Sovereign Housing Group’s approach to Service
Delivery Performance and Continuous Improvement
The purpose of this note is to respond to the TSA’s request for a report on
performance improvement in relation to services to tenants. This report
outlines the performance and service improvements for 2008/09; the
approach to continuous improvement through the ‘Orion’ project and how
feedback is used from tenants and staff to continually improve services. It is
also intended to demonstrate compliance with Regulatory Code 3.2 and 3.3.
Service Delivery Performance
The SHG Board (Parent) receives performance reports covering key
operational and contextual (finance, IT and HR) performance indicators. A
copy of the performance management outturn report for 2008/09 is attached.
(SACS - Appendix 4)
Quarterly performance indicators are distributed to all Boards and more
detailed bespoke reports are supplied as required on areas such as anti
social behaviour housing management and repairs performance.
All Group Associations are members of HouseMark and actively benchmark
across the sector to try and improve the services offered, with the aim of
achieving upper quartile results. As a Group, Sovereign benchmarks
nationally and against the over 5000 peer group. Additionally, performance is
compared with other associations on a more local basis in the South East and
West. In addition to scrutinising PIs, benchmarking is undertaken with
associations considered to be good performers in specific areas. The
outcome of the Status Survey is also benchmarked.
Performance Reporting within the Subsidiaries
All members of the Group report performance to the respective Boards of
management on a quarterly basis. All reporting frameworks provide a
transparent and comprehensive view of the performance of an organisation
using different data sources and giving the Board a holistic view of the
business. The areas covered include customer/service user information,
value for money and financial viability indicators and internal
management/human resource management indicators.
Sovereign Housing Group Limited is charitable
All performance indicators are accompanied by a narrative, highlighting on an
exceptions basis any key issues arising from the PIs. They also include trend
analysis and performance against targets and benchmarks. In instances
where the PI has deteriorated and may have a detrimental effect on the
business, a narrative is provided outlining what corrective action is proposed
or has already been taken.
The Group Approach to Continuous Improvement
The Group Strategic Plan 2008-11 (GSP), approved in 2008, builds upon the
Group wide Continuous Improvement Strategy which was developed and
approved during 2007/08. It further embeds the approach to continuous
improvement through a number of key goals, which are aimed at improving
the way the Group works and the services delivered.
The following key goals within the GSP directly relate to continuous
improvement and service improvement to tenants:
The goal is to develop and improve the services
offered, to achieve 85% overall satisfaction with services by 31/3/11, and
upper quartile performance for 90% of agreed service KPIs by 31/3/11.
These goals are embedded into all subsidiary action plans.
The goal is to continue to improve
neighbourhoods so that 80% of residents are satisfied with their
neighbourhood as a place to live and 55% and are satisfied with the
support provided to deal with ASB by 31/3/11
The goal is to improve homes so that 90% of residents
are satisfied with the overall quality of their home by 31/3/11
- The goal is to make sure that services reflect the
communities varied needs, achieving 70% satisfaction that residents’
views are being taken into account, and seeing no significant variation in
overall satisfaction levels for diversity groups, by 31/3/11
The goal is for the Group to become more effective by
sharing best practice across all areas of work. By 31/3/11, high common
standards for 90% of service will have been set and delivered.

> [Data lines]:

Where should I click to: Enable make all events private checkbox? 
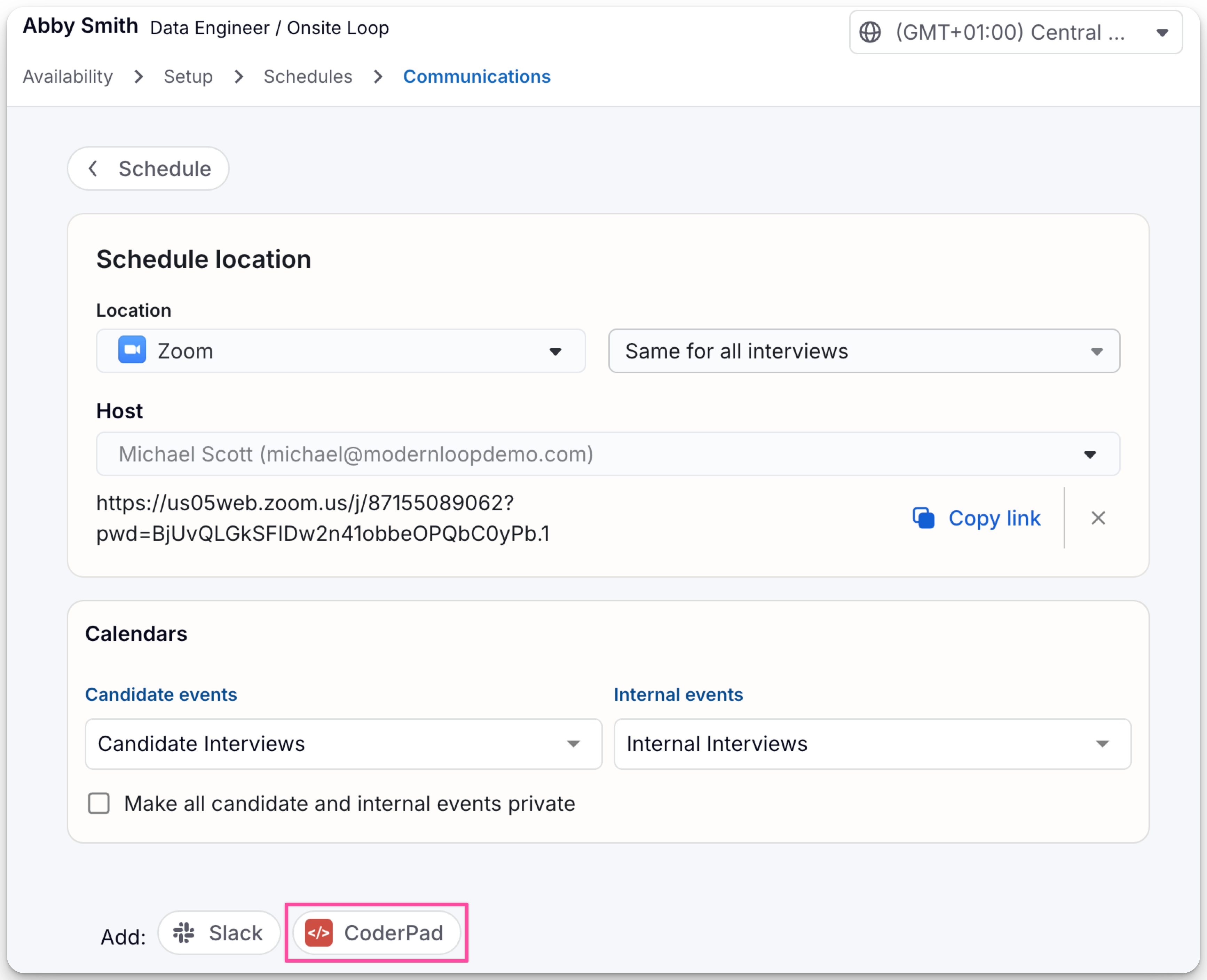(99, 803)
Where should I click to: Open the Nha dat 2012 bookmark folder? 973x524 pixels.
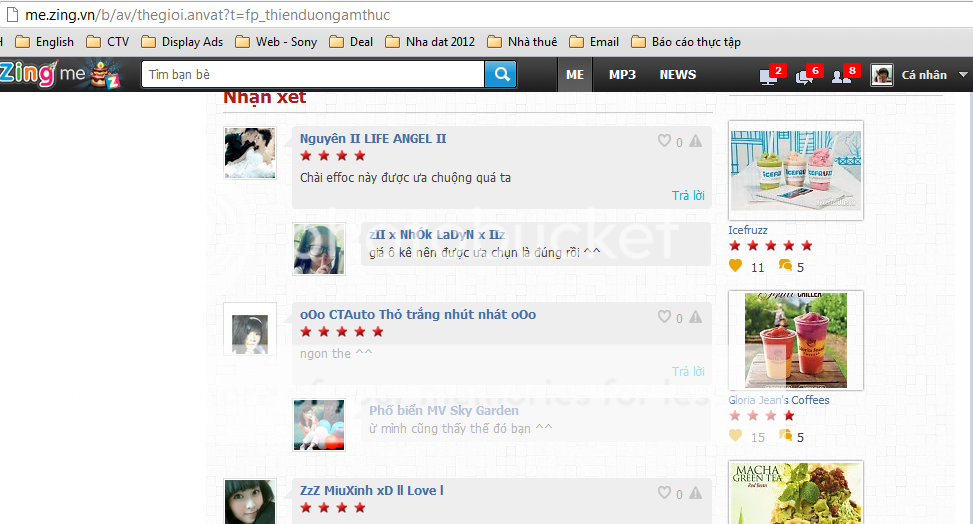tap(430, 42)
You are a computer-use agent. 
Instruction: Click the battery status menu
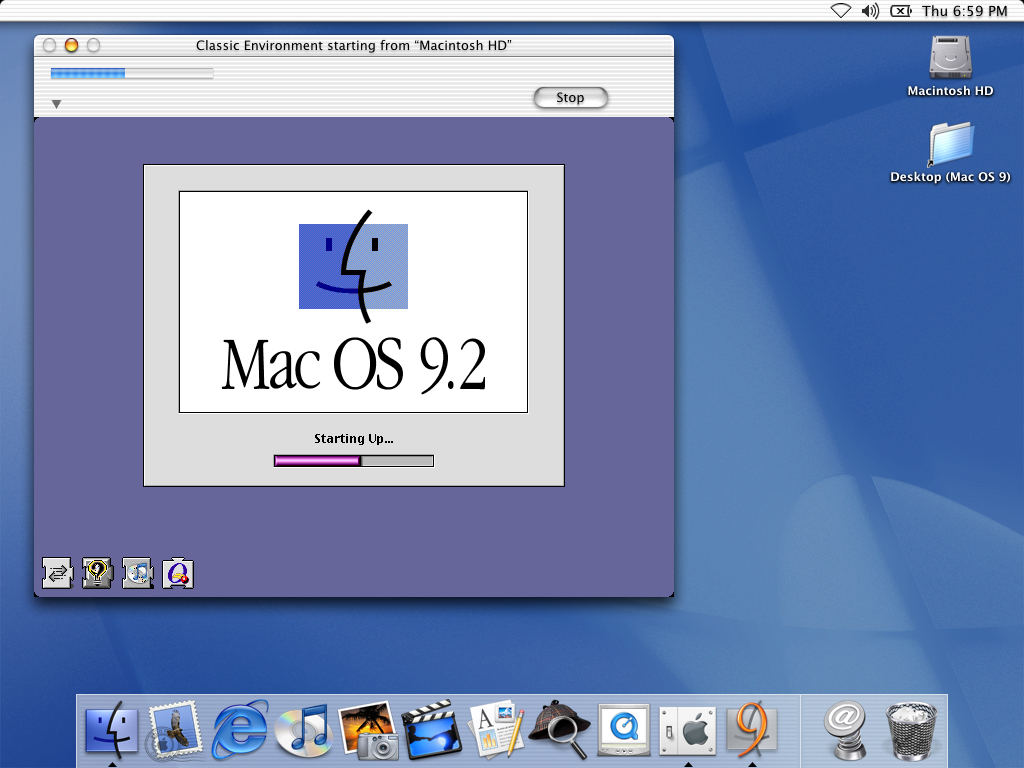coord(900,11)

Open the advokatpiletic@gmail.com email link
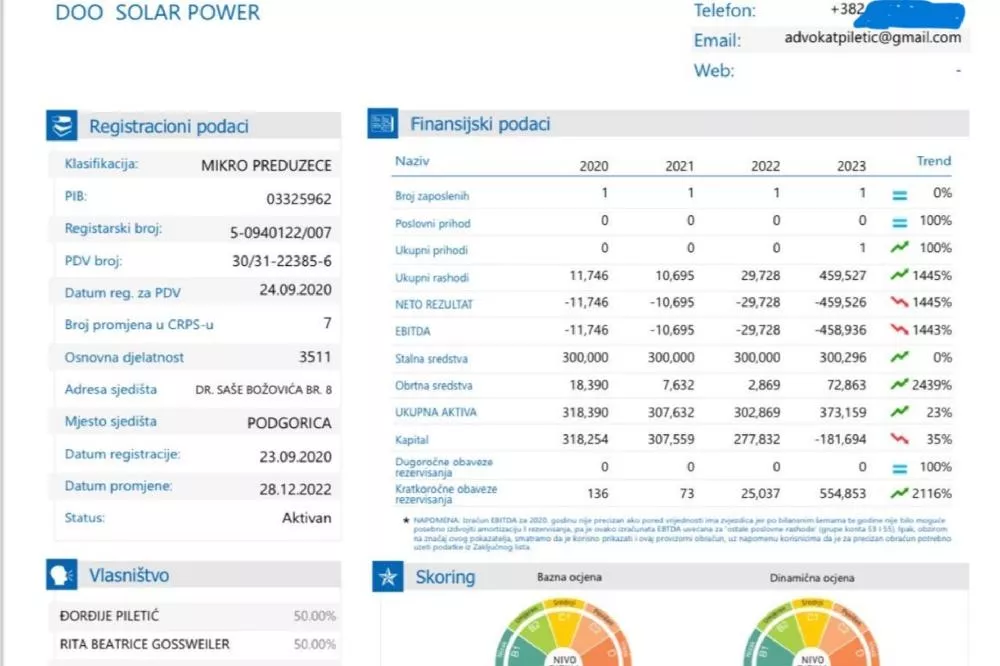tap(873, 38)
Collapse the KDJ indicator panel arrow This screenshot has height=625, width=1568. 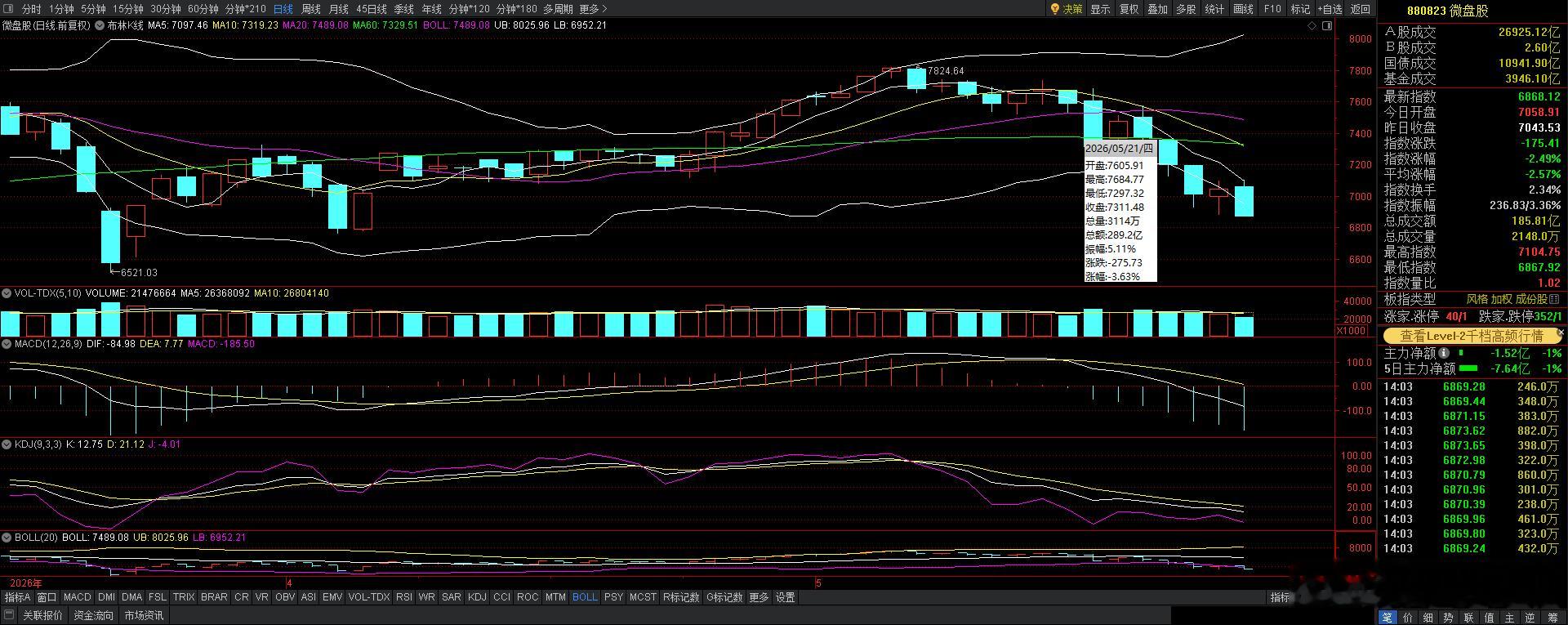[7, 444]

> [Objective]: In the Sovereign Housing Group report, rewrite the paragraph that begins "All Group Associations are members of HouseMark" as a short bulleted list that keeps its main facts. The rows have no connection to the Sovereign Housing Group report.

> [Response below]:
- All Group Associations belong to HouseMark and benchmark across the sector to improve their services, aiming for upper quartile results.
- The Group benchmarks nationally and against the over 5000 peer group.
- Performance is also compared with other associations locally in the South East and West.
- Besides scrutinizing PIs, the Group benchmarks against associations considered good performers in specific areas.
- The outcome of the Status Survey is also benchmarked.